Possible values for auth, enc, prf, group, and the default proposals are described below in CRYPTO TRANSFORMS. If omitted, iked(8) will use the default proposals for the IKEv2 protocol.
 
 
childsa auth algorithm enc algorithm group group
These parameters define the cryptographic transforms to be used for the Child SA negotiation, also known as phase 2. Each Child SA will be used to negotiate the actual IPsec SAs. The initial Child SA is always negotiated with the initial IKEv2 key exchange; additional Child SAs may be negotiated with additional Child SA key exchanges for an established IKE SA.
Possible values for auth, enc, group, and the default proposals are described below in CRYPTO TRANSFORMS. If omitted, iked(8) will use the default proposals for the ESP or AH protocol. The group option will only be used to enable Perfect Forward Secrecy (PFS) for additional Child SAs exchanges that are not part of the initial key exchange.
 
 
srcid string dstid string
srcid defines an ID of type “FQDN”, “ASN1_DN”, “IPV4”, “IPV6”, or “UFQDN” that will be used by iked(8) as the identity of the local peer. If the argument is an email address (reyk@example.com), iked(8) will use UFQDN as the ID type. The ASN1_DN type will be used if the string starts with a slash ‘/’ (/C=DE/../CN=10.0.0.1/emailAddress=reyk@example.com). If the argument is an IPv4 address or a compressed IPv6 address, the ID types IPV4 or IPV6 will be used. Anything else is considered to be an FQDN.

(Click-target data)
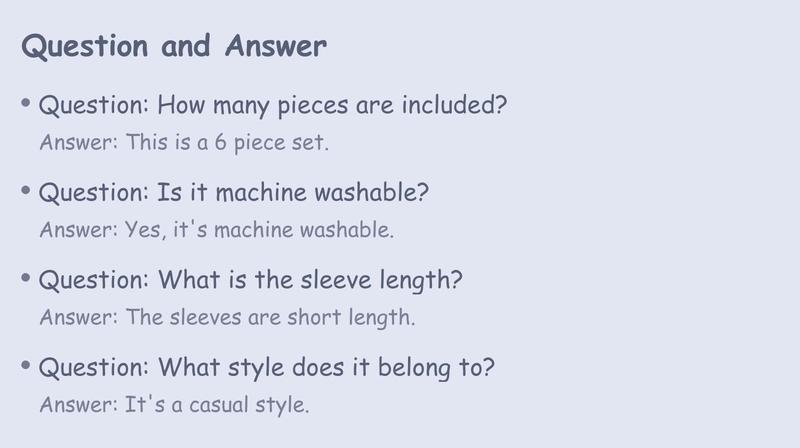Click the "Question and Answer" slide title
The width and height of the screenshot is (800, 448).
174,46
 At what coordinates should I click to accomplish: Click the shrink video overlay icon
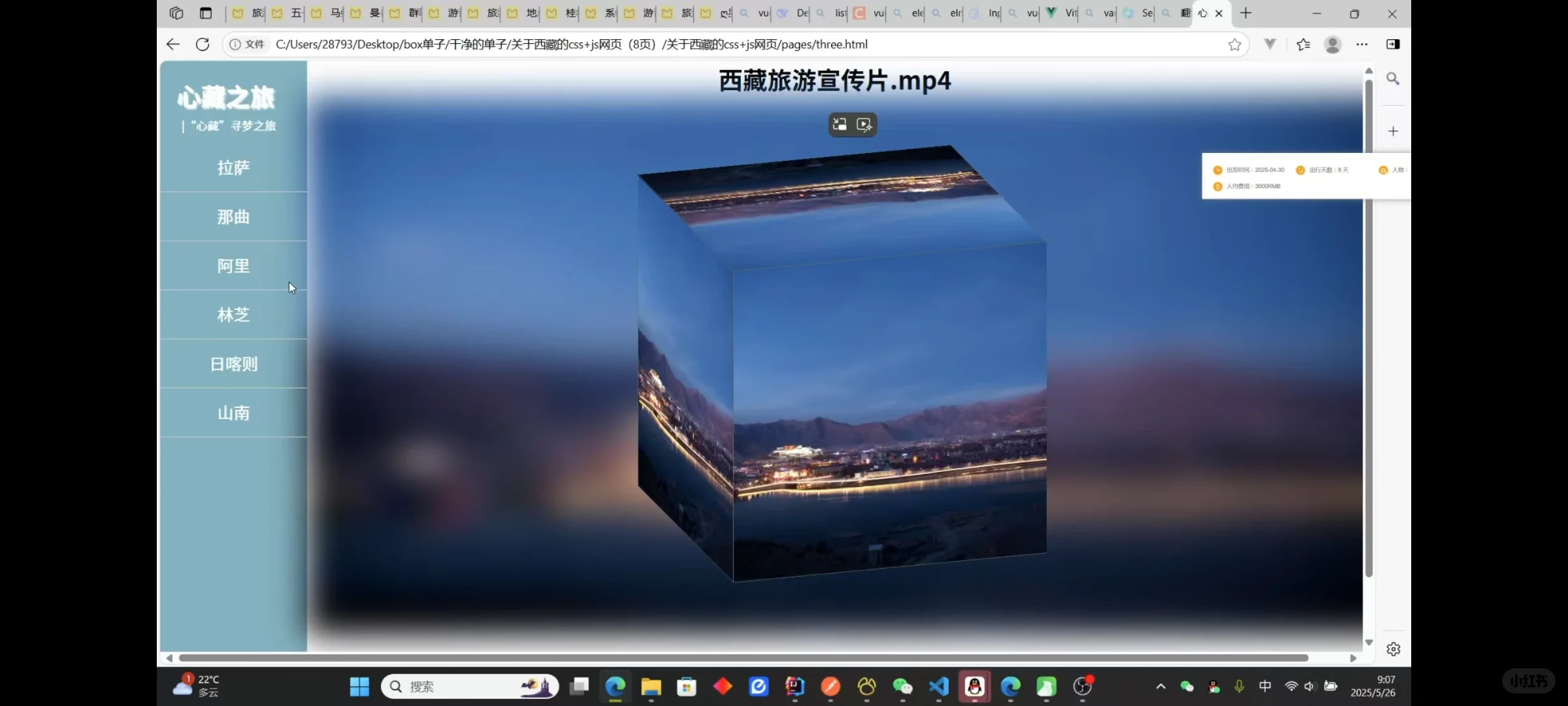click(x=840, y=124)
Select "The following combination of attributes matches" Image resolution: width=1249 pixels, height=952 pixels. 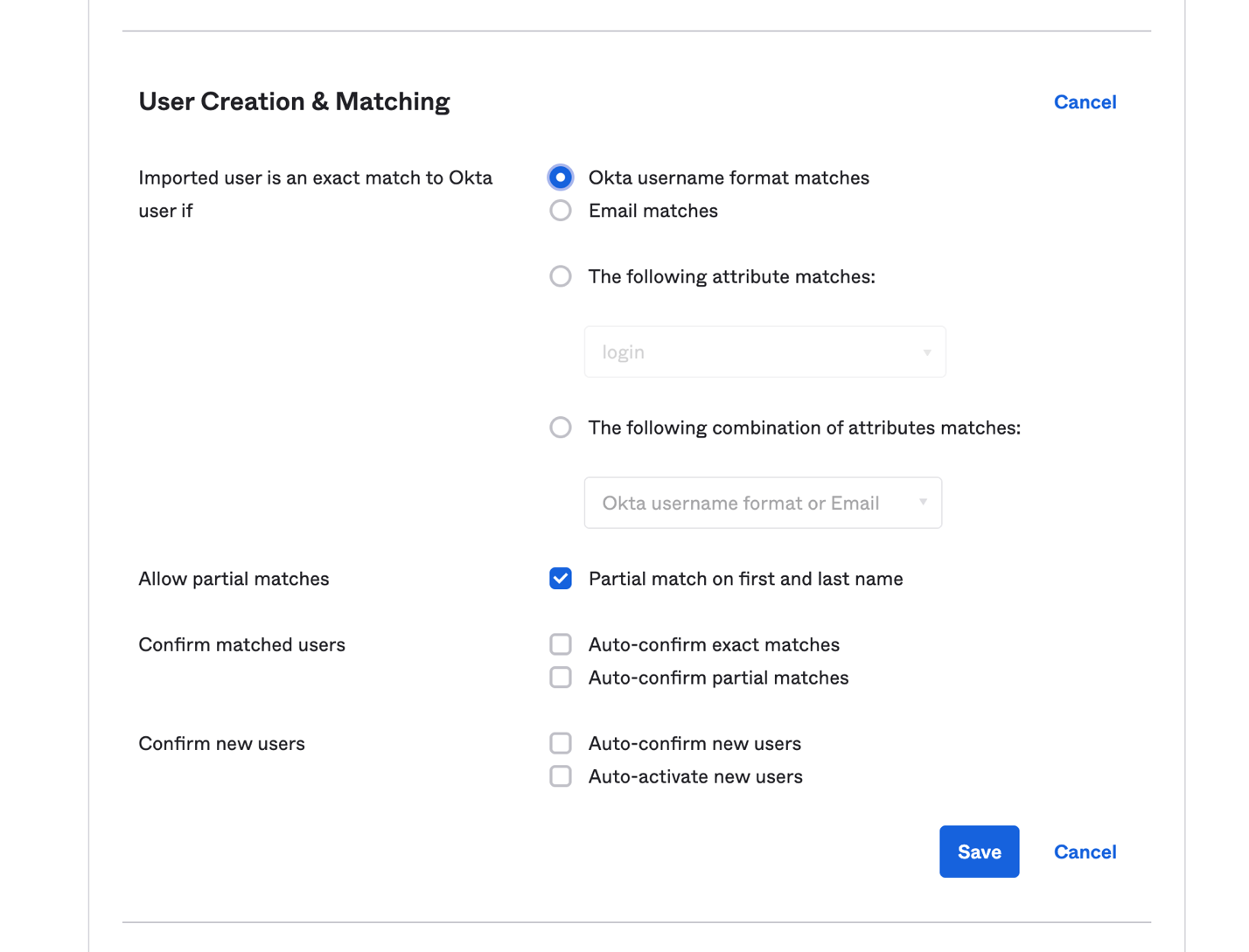(x=560, y=427)
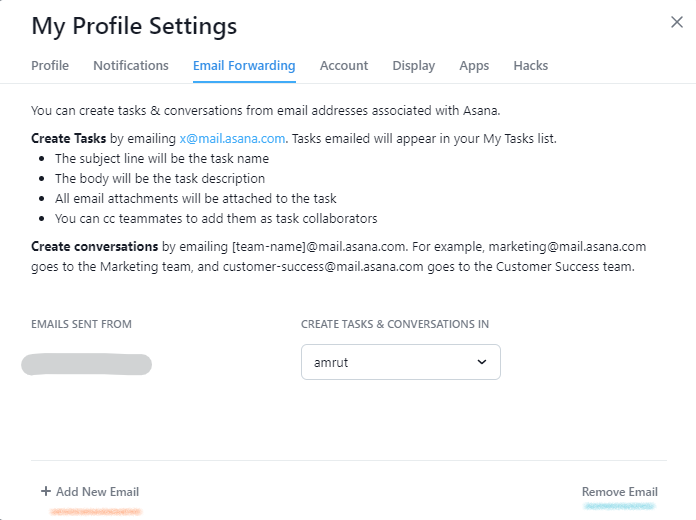Go to the Account tab
This screenshot has width=696, height=520.
click(344, 66)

◆ Parts of the exercise ◆
1. In the iked configuration text, which ID type does iked(8) use when the srcid argument is an email address?
2. Resume the iked configuration text after its last sentence.

◆ Task-by-task answers ◆
1. UFQDN

2.
If srcid is omitted, the default is to use the hostname of the local machine, see hostname(1) to set or print the hostname.
dstid is similar to srcid, but instead specifies the ID to be used by the remote peer.
 
 
ikelifetime time
The optional ikelifetime parameter defines the IKE SA expiration timeout by the time SA was created. A zero value disables active IKE SA rekeying. This is the default.
The accepted format of the time specification is described below.
 
 
lifetime time [bytes bytes]
The optional lifetime parameter defines the Child SA expiration timeout by the time SA was in use and by the number of bytes that were processed using the SA. Default values are 3 hours and 512 megabytes which means that SA will be rekeyed before reaching the time limit or 512 megabytes of data will pass through. Zero values disable rekeying.
Several unit specifiers are recognized (ignoring case): ‘m’ and ‘h’ for minutes and hours, and ‘K’, ‘M’ and ‘G’ for kilo-, mega- and gigabytes accordingly.
Please note that rekeying must happen at least several times a day as IPsec security heavily depends on frequent key renewals.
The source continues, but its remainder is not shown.